**** Listed entries
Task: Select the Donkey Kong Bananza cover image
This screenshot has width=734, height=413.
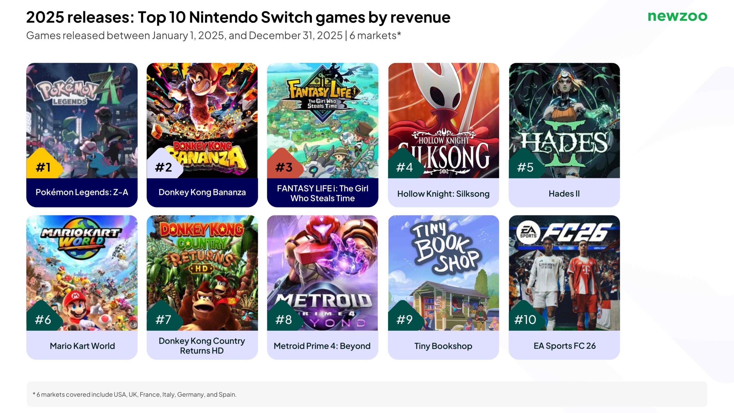Action: click(x=202, y=115)
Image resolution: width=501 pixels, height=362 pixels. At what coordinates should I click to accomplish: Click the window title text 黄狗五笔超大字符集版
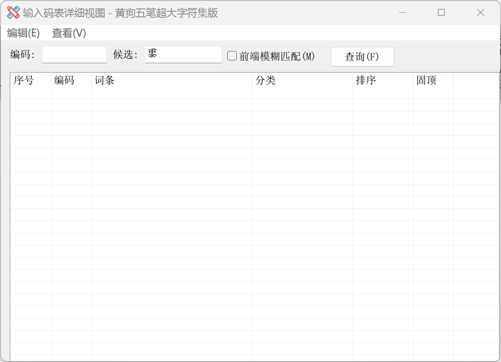tap(167, 13)
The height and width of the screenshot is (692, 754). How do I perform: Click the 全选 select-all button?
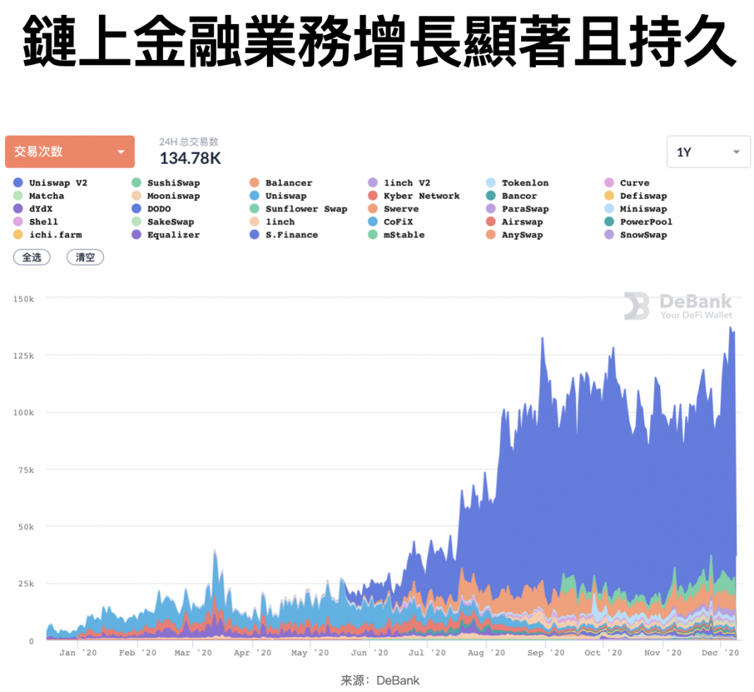pos(32,257)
********
**Work to complete:** Return each line above word for word. Skip the pictures.

**Answer to the problem:**
Task: Select the Donkey Kong Bananza cover image
This screenshot has width=734, height=413.
Action: click(x=202, y=115)
Image resolution: width=501 pixels, height=362 pixels. At what coordinates should I click to accomplish: Click the window title text 黄狗五笔超大字符集版
tap(167, 13)
The height and width of the screenshot is (692, 754). How do I perform: Click the 全选 select-all button?
pos(32,257)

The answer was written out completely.